Andreas Widlund and I spontaneously bumped into each other while waiting for the ferry to Lofoten. Full of excitement, Andreas told me that he had just been to Stetind, scouting and rope-soloing a few pitches on the SW face. 80m up the face, the corner he had been following suddenly disappeared and blank slabs forced him back down. "I’m sure it goes in some way! Plus, I’ve never seen it this dry" he said with a grin. Without any fixed plans for the next days and given the opportunity, we quickly realised that the only sensible thing was to drive back to Stetind and give it a proper try, together. An opportunity too good to say no to! This face had been on my mind for a few years and a lot longer for Andreas.
After sleeping under a large boulder at the base of the wall for a few hours, we racked up and started up the first pitch (June 30th around 5.30 pm). We planned to climb through the night and the next day, and longer if needed. 80 meters up we arrived at Andreas’ previous highpoint where we climbed a tricky and partly bold slab traverse to reach another corner system. Later, this would turn out to be the crux of the entire route at N7 (6c+). For countless hours we searched our way higher and higher up the face, freeing every pitch, onsight. At times we took a wrong turn, ending up doing so scary downclimbing or run-out traverses. But spirits were high and we felt very fortunate to have been given the opportunity to climb in such a cool setting. After 33 hours on the go, with two longer breaks, we topped out, happy and very tired after a long time on the wall and from climbing through uncertainty.

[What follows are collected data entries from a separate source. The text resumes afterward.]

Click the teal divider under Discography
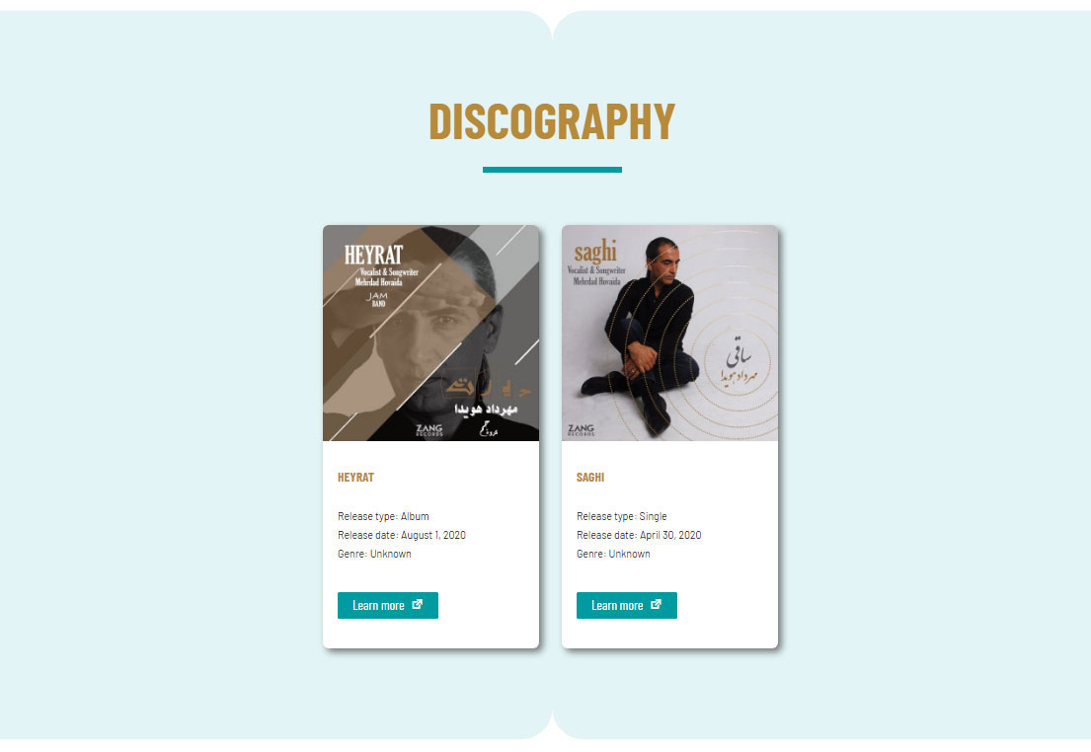The image size is (1091, 752). click(552, 170)
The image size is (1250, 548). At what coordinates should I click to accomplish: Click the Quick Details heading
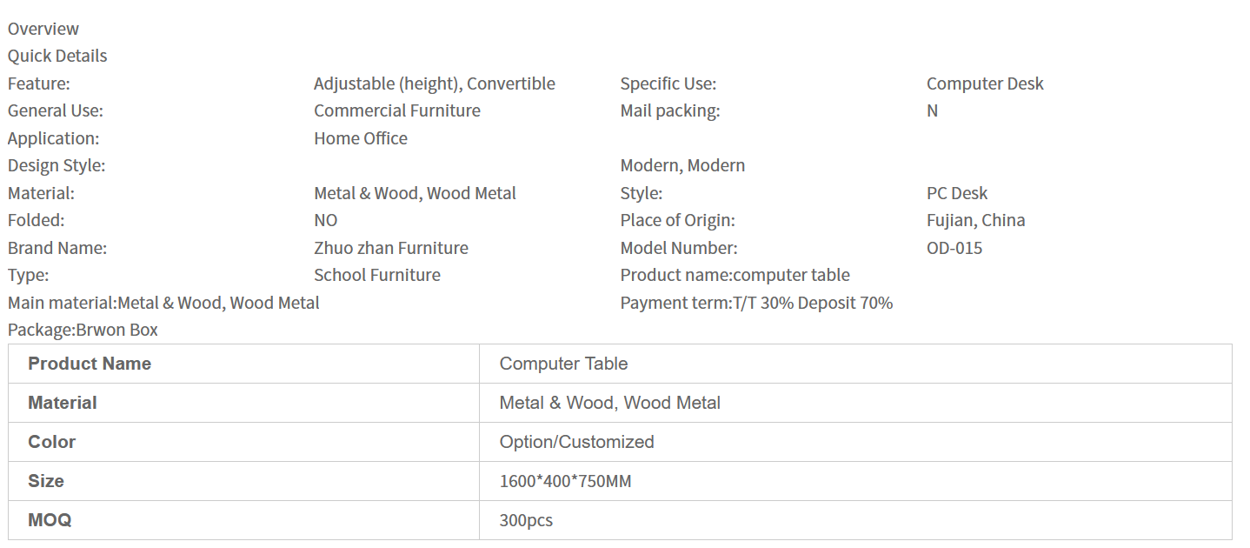coord(57,56)
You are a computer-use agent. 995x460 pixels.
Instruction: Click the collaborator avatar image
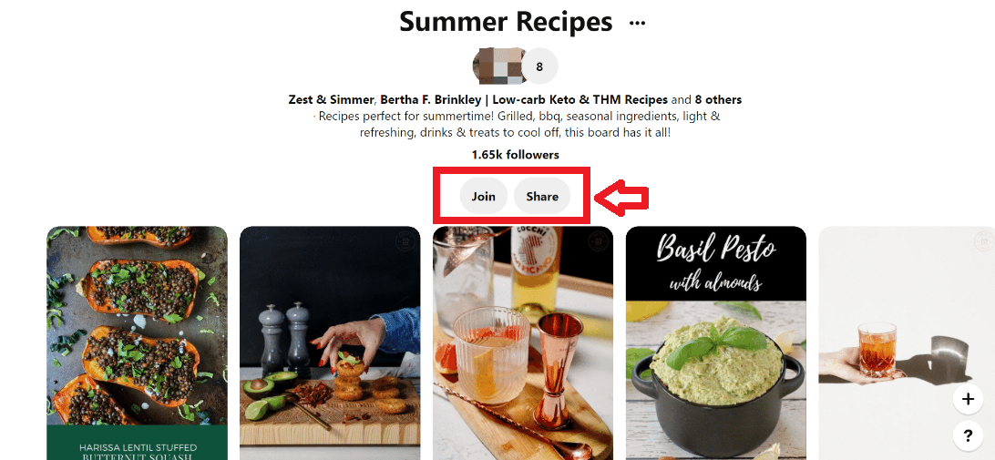[498, 66]
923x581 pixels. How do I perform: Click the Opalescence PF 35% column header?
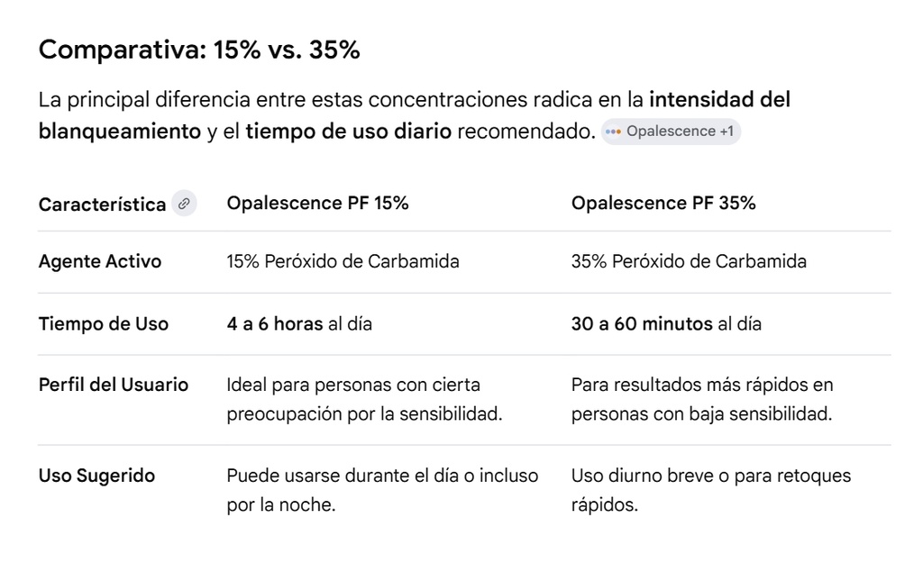tap(663, 204)
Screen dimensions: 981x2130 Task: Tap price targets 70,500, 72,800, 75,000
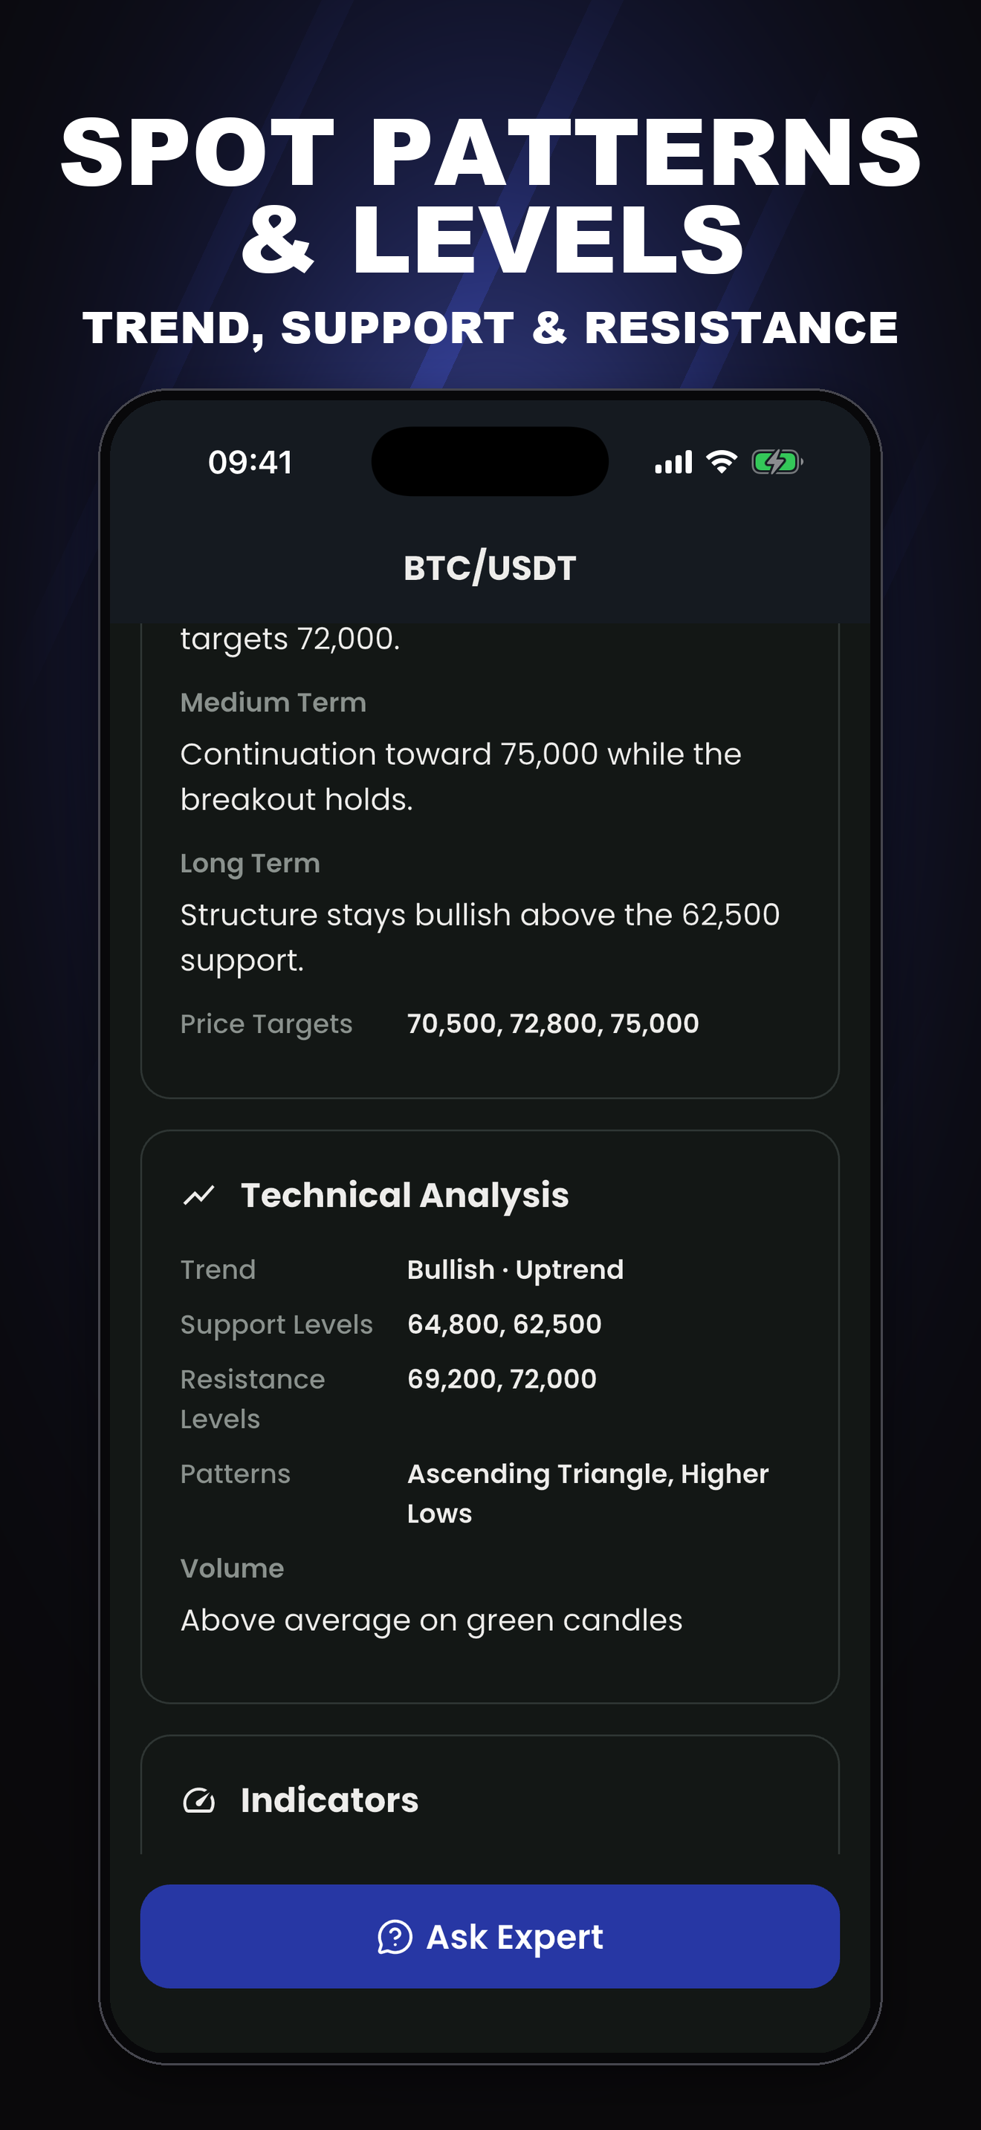tap(553, 1024)
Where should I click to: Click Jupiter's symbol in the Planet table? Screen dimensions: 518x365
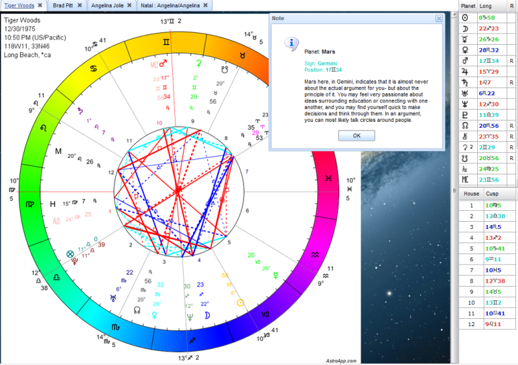(x=465, y=71)
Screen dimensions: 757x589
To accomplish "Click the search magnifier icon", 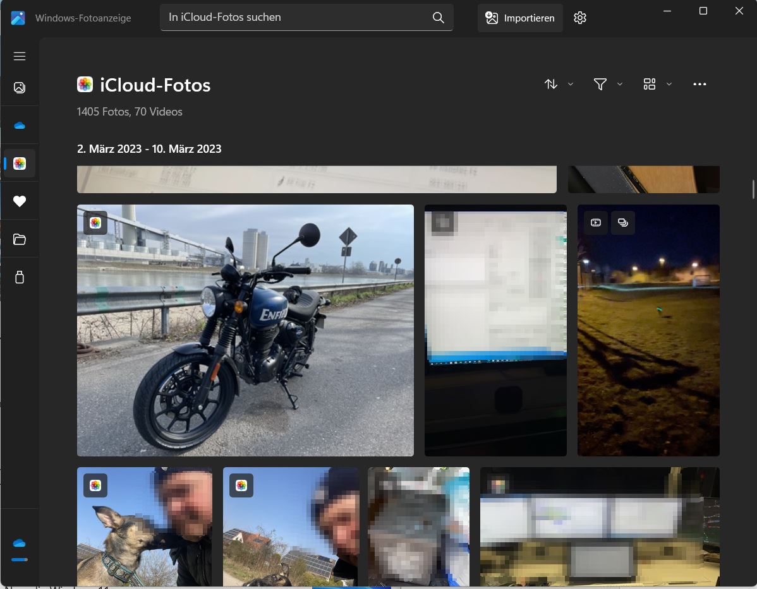I will click(x=438, y=18).
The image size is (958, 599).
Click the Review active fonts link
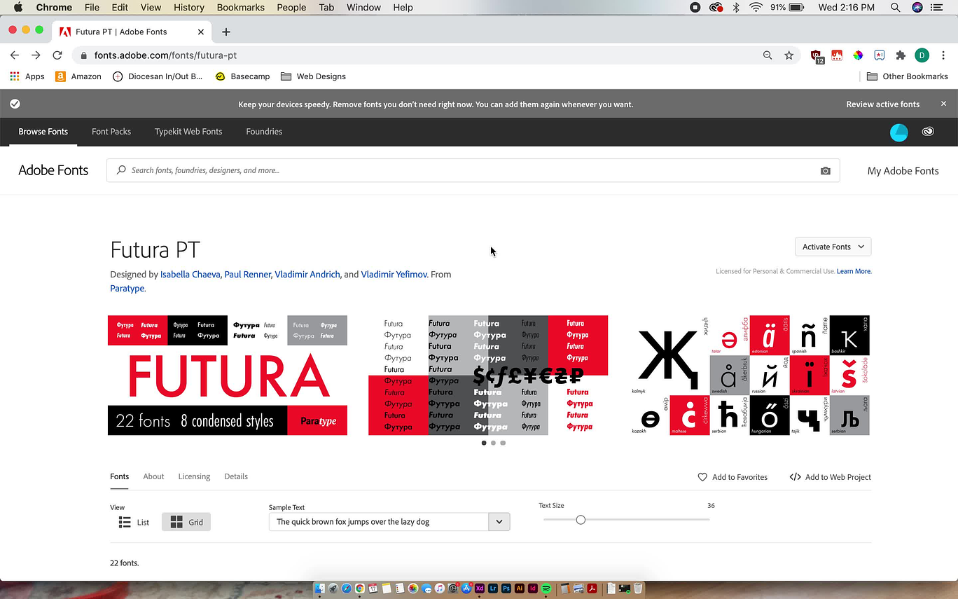pos(882,104)
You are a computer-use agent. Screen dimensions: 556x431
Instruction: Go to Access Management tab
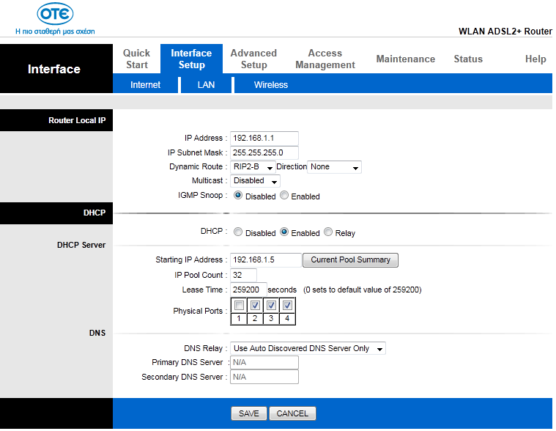click(325, 59)
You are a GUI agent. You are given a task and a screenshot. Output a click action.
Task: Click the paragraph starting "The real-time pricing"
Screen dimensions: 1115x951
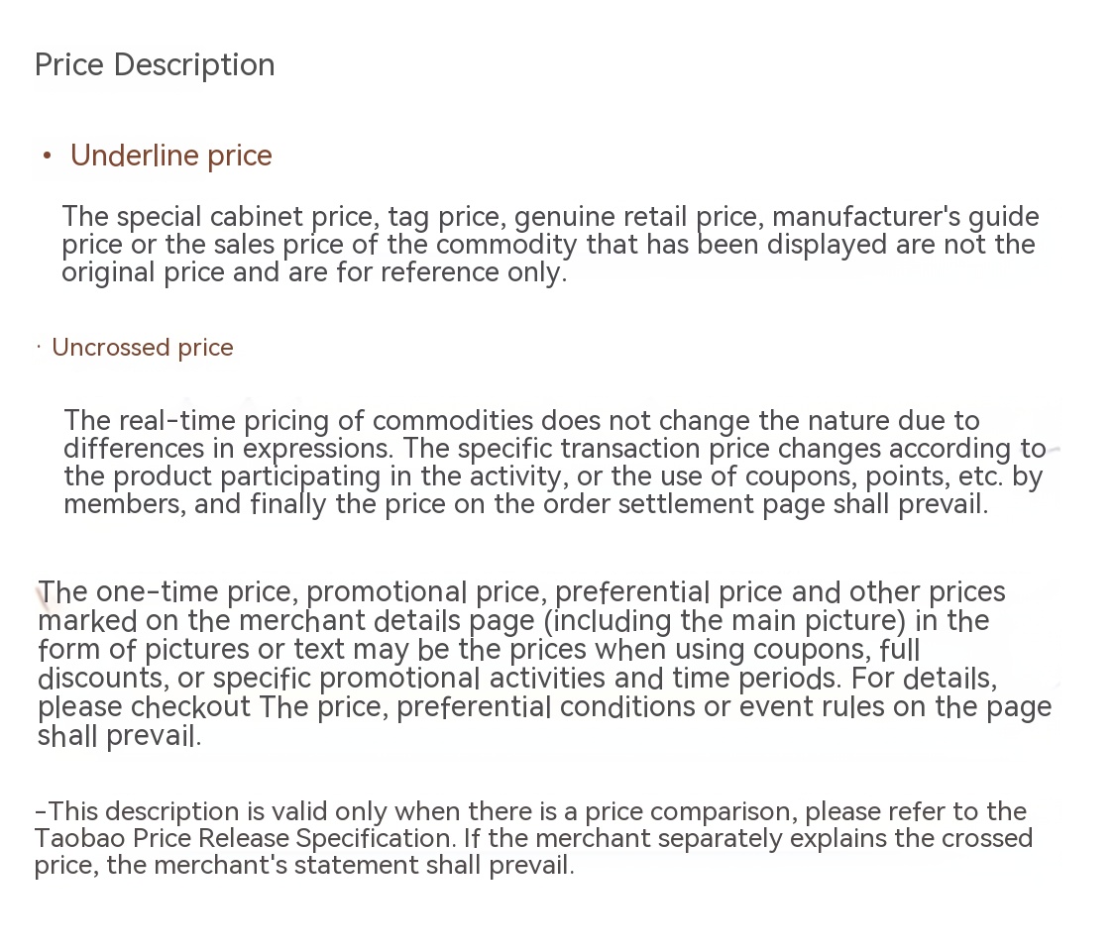click(x=553, y=463)
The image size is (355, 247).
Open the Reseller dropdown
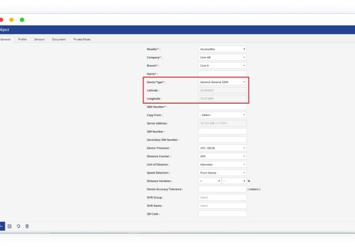click(x=222, y=49)
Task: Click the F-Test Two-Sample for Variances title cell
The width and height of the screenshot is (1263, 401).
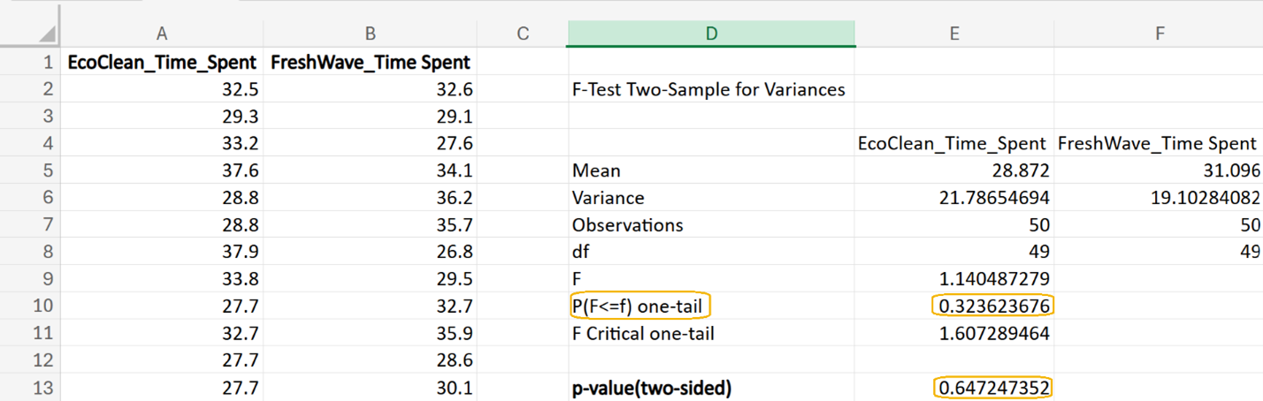Action: (x=708, y=89)
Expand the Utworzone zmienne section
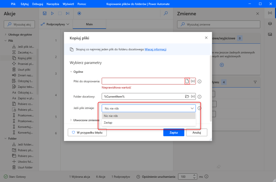Screen dimensions: 276x182 click(71, 120)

Our route climbs straight up the highest part of the face. In the middle we seemed to have crossed an existing route (Guldfisken, by Tommy Nilsson & Hans Lindberg). We encountered difficulties up to N7 (6c+) as well as one A0 section on the very last pitch. The route offers everything from tricky slabs and runouts to well-protected corners and steep cracks. The quality of the rock was mostly good with occasionally wet sections and loose blocks. All in all, it was everything we could have asked for. It felt very real! We named our route South West Face.